Exercise >> How many lines in the records below include "field"? Answer with the number only.

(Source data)
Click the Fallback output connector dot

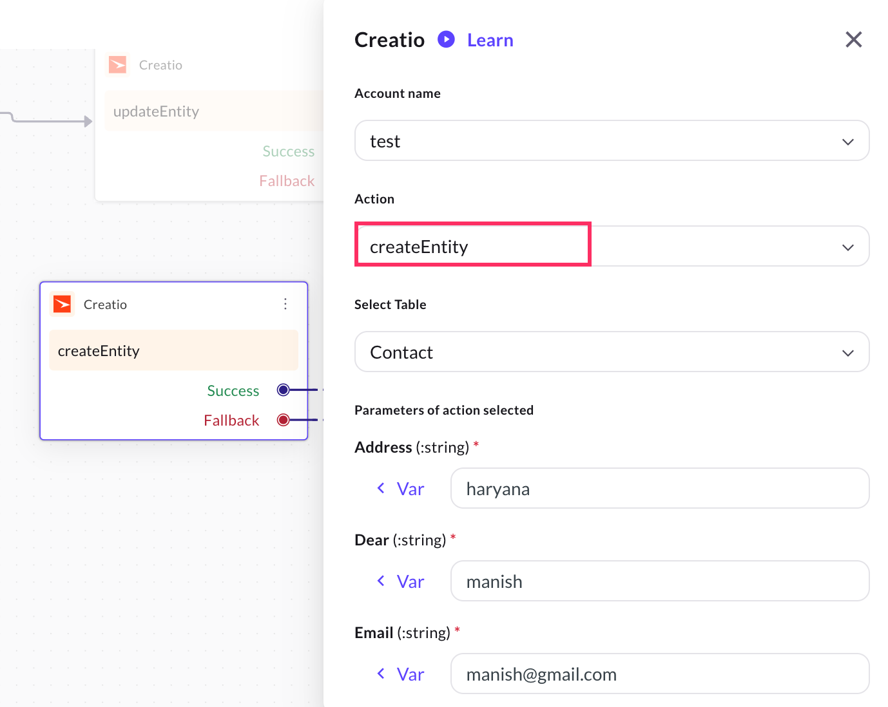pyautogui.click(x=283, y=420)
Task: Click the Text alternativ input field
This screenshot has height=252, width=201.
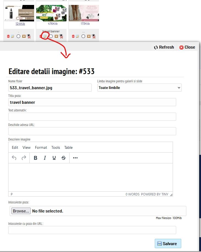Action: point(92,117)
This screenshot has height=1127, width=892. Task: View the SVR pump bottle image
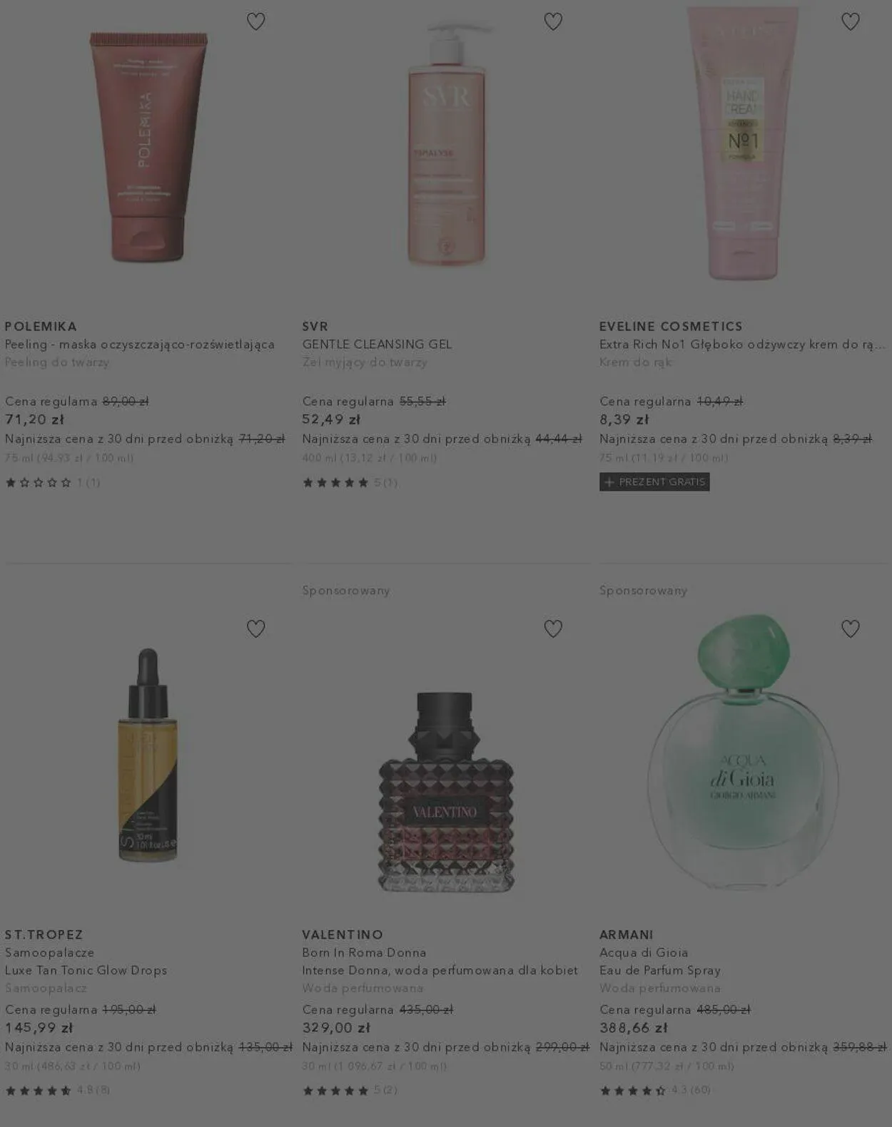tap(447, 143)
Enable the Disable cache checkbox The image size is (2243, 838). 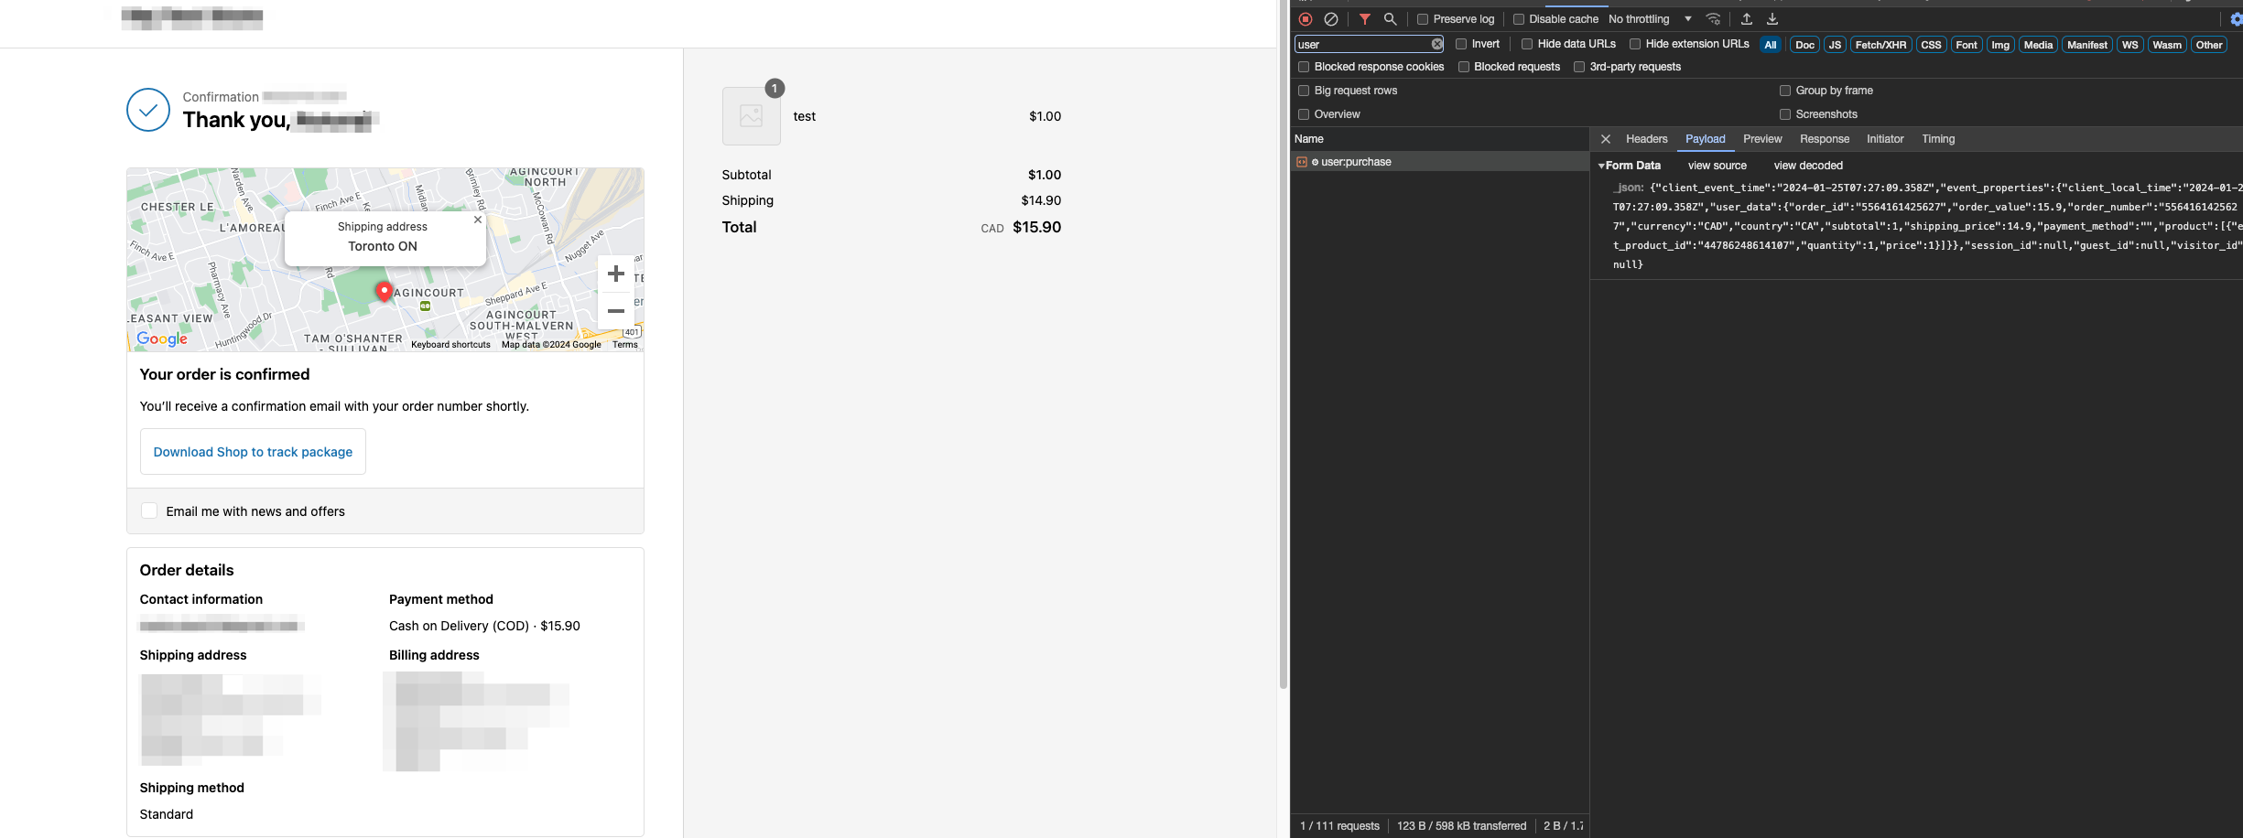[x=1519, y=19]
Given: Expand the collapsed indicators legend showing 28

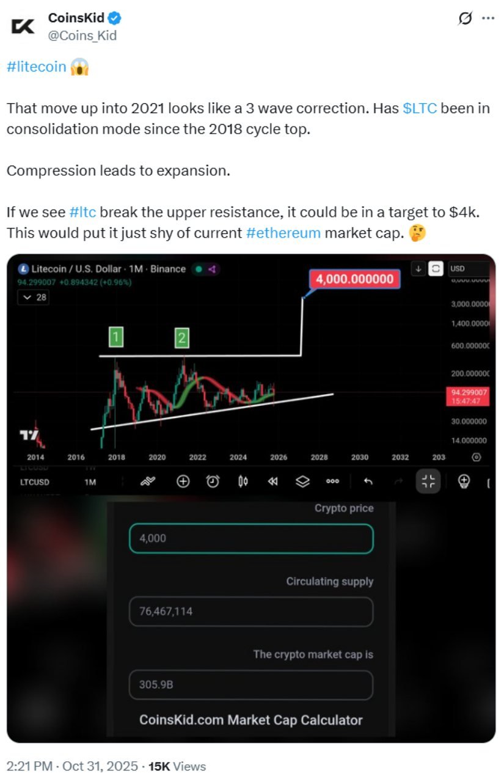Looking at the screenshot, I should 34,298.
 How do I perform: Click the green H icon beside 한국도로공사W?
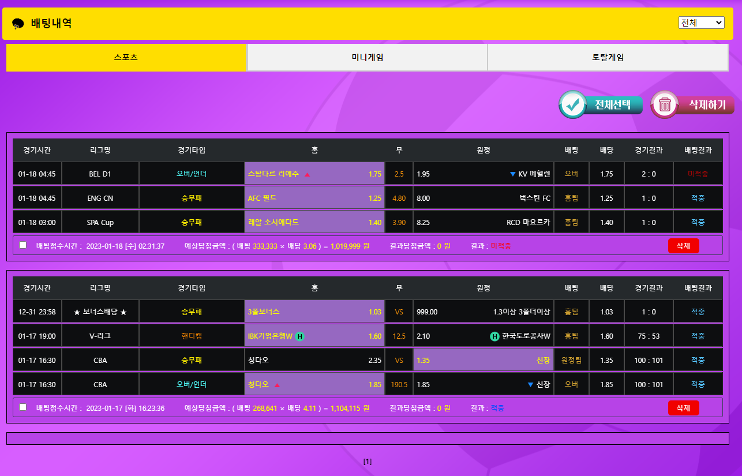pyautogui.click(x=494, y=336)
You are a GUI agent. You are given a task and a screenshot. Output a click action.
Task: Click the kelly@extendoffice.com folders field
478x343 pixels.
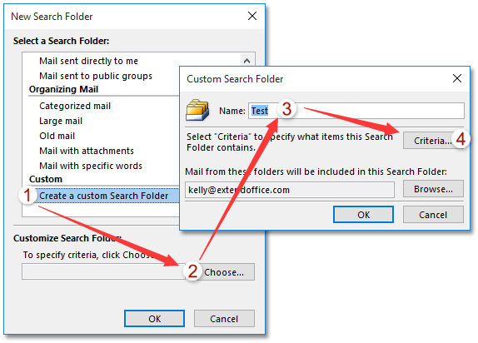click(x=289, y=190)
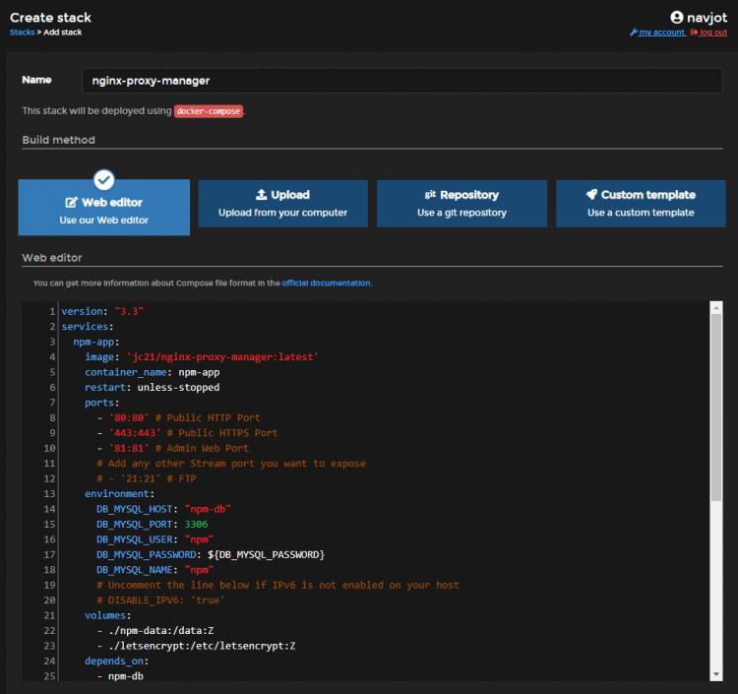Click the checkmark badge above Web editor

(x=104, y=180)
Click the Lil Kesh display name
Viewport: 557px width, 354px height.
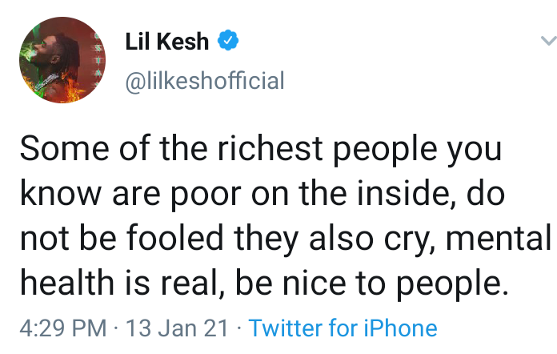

Task response >> 2